Show there exists a set $E \subset \mathbb{R}^2$ such that the cross sections are open subsets but $E \notin \mathcal{B}_2$.

Question

Show there exists a set $E \subset \mathbb{R}^2$ such that the cross sections $[E]_a$ and $[E]^a$ are open subsets for every $a \in \mathbb{R}$ but $E \notin \mathcal{B}_2$.

This is a question from Axler's book on pg 144, exercise 2 and $\mathcal{B}_2$ is the $\sigma$-algebra of Borel subsets of $\mathbb{R}^n$.

I know that in general, if a set $E \in \mathbb{R}^n$ is open, the cross sections aren't generally open that if the cross sections are open, then it isn't necessarily true that the set itself is open.

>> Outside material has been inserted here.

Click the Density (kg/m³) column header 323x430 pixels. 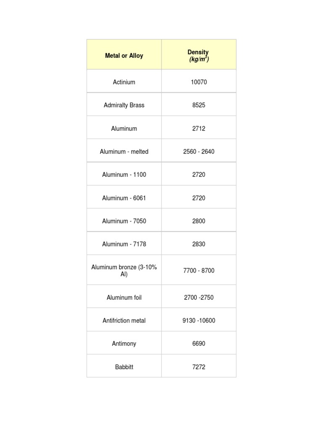199,55
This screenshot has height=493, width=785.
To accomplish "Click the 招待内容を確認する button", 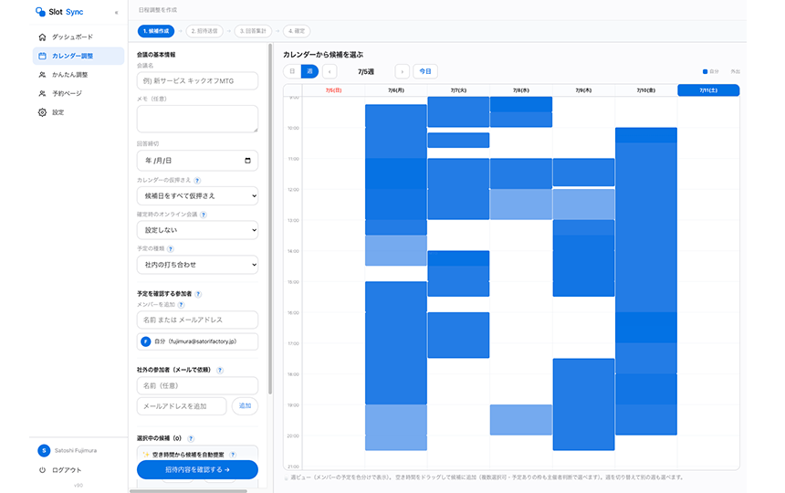I will 198,469.
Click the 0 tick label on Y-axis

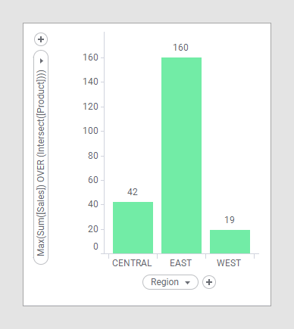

The condition that $E$ can't be in the Borel $\sigma$-algebra is really bothering me. I also thought maybe trying to use the Cantor function generalized to $\mathbb{R}^n$, but didn't see immediately how to keep cross sections as open subsets.

Answer 1

Let $A$ be a non-Borel subset of $\mathbb R$. Then $$ E = \mathbb R^2 \setminus \{(x,x): x \in A\} $$ is your set. It is not Borel. But all the cross-sections are either $\mathbb R$ or $\mathbb R$ minus a single point.